We performed neutral simulations of a population with a CHB-like demographic history using the forward simulation software SLiM[42] (v. 2.4.2). We simulated chromosomes with the following demographic model[43]: an ancestral population size of 13,000 diploids with a mutation rate of 1 × 10−7 was burned in for 130,000 generations, then a bottleneck reduced the population size to 2,500 diploids at 32,490 generations, followed by exponential growth at a rate of 1.002082, and finally 216 diploids were sampled at generation 34,500. We simulated 85 3MB regions at a recombination rate of r = 1×10−8 or 1×10−12, and calculated unstandardized iHS for all variants. Only variants in the central 200 kb were used for the comparison in Supplementary Figure 2, to maximize the number of low-frequency (<5% MAF) variants that reached the end of their haplotype within the simulated chromosomes (for a total of 159,487 variants at r = 1 × 10−8, and 151,710 variants at r = 1 × 10−12).
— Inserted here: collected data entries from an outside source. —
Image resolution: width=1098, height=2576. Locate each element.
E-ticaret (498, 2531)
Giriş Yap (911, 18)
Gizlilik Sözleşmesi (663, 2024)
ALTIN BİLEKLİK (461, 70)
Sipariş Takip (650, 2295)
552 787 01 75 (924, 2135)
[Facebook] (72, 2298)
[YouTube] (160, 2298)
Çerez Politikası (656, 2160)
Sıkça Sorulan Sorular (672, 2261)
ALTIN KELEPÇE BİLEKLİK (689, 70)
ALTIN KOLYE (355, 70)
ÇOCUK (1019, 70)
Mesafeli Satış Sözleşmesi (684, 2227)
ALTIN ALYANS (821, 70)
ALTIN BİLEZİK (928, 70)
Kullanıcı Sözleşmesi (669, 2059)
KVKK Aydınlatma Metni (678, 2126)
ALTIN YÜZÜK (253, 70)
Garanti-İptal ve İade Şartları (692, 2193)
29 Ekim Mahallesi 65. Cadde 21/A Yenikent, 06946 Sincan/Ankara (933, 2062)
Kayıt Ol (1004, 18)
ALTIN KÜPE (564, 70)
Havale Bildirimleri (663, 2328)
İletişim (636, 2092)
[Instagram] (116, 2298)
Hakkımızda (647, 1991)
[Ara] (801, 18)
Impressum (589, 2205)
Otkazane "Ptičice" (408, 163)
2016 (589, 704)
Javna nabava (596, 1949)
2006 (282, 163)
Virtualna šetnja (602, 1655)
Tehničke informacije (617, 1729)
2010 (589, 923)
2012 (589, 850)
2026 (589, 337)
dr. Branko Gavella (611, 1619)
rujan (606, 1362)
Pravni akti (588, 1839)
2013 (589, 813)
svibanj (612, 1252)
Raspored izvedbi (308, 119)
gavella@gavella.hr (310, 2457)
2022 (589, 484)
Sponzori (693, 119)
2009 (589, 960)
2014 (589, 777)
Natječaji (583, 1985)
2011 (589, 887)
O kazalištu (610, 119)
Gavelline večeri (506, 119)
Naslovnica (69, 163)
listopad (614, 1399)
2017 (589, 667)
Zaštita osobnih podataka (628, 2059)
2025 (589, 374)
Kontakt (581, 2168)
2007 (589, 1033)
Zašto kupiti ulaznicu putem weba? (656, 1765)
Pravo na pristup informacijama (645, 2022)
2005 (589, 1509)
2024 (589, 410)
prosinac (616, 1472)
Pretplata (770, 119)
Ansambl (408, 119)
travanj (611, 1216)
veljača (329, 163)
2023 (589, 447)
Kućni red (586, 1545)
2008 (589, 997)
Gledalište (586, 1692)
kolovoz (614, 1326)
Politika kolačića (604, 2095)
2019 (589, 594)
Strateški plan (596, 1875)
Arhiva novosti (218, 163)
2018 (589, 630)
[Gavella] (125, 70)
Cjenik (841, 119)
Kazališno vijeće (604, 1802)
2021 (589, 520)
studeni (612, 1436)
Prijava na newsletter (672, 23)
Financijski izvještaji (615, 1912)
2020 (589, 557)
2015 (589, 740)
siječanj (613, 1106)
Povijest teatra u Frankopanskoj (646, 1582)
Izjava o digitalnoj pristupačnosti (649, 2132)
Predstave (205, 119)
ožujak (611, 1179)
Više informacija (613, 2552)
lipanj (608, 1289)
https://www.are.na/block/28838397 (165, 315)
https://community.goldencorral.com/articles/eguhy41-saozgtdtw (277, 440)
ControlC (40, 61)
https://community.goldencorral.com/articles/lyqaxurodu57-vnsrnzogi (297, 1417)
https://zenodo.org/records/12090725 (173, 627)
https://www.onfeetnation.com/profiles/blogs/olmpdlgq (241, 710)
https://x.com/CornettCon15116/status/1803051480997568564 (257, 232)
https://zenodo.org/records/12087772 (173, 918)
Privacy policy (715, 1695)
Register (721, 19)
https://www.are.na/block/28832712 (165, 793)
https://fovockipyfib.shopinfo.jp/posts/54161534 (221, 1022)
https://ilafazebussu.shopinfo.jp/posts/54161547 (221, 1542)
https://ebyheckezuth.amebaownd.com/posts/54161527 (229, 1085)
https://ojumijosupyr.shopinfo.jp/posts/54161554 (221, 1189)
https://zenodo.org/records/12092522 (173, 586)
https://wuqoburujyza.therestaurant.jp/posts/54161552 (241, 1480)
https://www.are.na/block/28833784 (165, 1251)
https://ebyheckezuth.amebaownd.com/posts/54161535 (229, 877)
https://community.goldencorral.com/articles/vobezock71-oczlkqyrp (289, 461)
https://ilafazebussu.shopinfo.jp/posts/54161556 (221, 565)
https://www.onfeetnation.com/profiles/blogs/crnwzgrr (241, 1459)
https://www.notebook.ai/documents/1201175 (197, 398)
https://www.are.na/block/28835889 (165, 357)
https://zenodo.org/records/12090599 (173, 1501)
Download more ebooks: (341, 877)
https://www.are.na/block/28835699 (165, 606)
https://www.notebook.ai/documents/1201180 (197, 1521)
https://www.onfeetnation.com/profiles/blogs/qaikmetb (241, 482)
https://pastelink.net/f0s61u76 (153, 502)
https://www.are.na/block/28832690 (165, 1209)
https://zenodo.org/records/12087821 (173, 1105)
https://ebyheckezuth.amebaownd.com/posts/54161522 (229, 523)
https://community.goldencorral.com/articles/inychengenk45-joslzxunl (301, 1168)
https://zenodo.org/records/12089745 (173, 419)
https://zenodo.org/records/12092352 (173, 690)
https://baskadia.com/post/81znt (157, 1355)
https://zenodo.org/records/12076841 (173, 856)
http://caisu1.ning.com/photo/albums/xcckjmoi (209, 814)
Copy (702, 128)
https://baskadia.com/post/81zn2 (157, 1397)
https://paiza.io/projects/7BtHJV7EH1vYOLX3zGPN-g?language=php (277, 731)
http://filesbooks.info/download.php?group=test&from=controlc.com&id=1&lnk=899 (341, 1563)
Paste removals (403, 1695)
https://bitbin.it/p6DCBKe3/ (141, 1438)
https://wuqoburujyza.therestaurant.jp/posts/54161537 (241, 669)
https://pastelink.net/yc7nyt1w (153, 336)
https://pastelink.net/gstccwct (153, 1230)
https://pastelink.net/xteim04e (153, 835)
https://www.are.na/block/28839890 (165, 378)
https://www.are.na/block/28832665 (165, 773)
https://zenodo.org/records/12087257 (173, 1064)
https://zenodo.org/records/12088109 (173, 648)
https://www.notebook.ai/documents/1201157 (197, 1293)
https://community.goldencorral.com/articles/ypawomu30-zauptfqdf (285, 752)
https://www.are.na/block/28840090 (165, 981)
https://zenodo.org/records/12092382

The mean of unstandardized iHS for variants in an allele frequency bin were compared between the difference recombination rates with the Mann-Whitney test (wilcox.test), and the variances were compared with the F test (var.test) in R[44].

Sweep overlaps

To identify sweep overlaps, we compared the iHS intervals for each population and identified regions of the genome where two or more populations had a sweep interval. We calculated the fraction of sweep overlaps for each population pair as the mean of the fraction of sweep intervals in one population that overlap with a sweep interval in the second population (i.e. (fraction in pop A + fraction in pop B) / 2). We estimated FST for each pair of populations across all variants (n=2,627,240) in the 1000 Genomes VCF files on chromosome 2 using the Weir and Cockerham estimator implemented in VCFtools (v. 0.1.12b)[45]. We performed linear regression on (fraction of overlaps ~ FST) for each population pair, and estimated the standard error of the slope using a block jackknife for unequal group size[46], deleting one population pair group (e.g. EUR v EUR, or AFR v EUR) for each resample.

Rates across the genome

To assess the rate of sweep intervals across the genome, we subdivided the genome into ten megabase non-overlapping windows (n=297 in total) and counted the number of sweep intervals for each individual population, and the number of overlaps across 2 or more populations, in each window. To ensure the sweep intervals called for each population were independent, we merged adjacent sweep intervals into one interval if their tag SNPs were in modest LD or greater (r2 > 0.4). If a sweep interval or overlap spanned two windows, we counted it once in the window with more than half of its physical distance. We used all Ensemble HG19 gene annotations (from http://genome.ucsc.edu/cgi-bin/hgTables), merged into non-overlapping intervals with BEDTools v2.19.1[47]. We used the local recombination rates described above, and background selection estimates (B statistic) were downloaded from http://www.phrap.org/software_dir/mcvicker_dir/bkgd.tar.gz[13]. We performed forward regression with the medians of B and local recombination rate in our windows as potential predictors of overlap count in each window, along with the gene count in the window. The final model included only median local rho (R2 = 0.048, P = 5.2×10−3), as median B explained no additional variation. For Poisson mixture modeling of the overlap rate, we fit mixtures of independent Poisson distributions to the data by minimizing the negative log likelihood with the non-linear minimizer function (nlm) in R[44]. We compared mixture models by calculating the Bayesian information criterion and performing a likelihood ratio test.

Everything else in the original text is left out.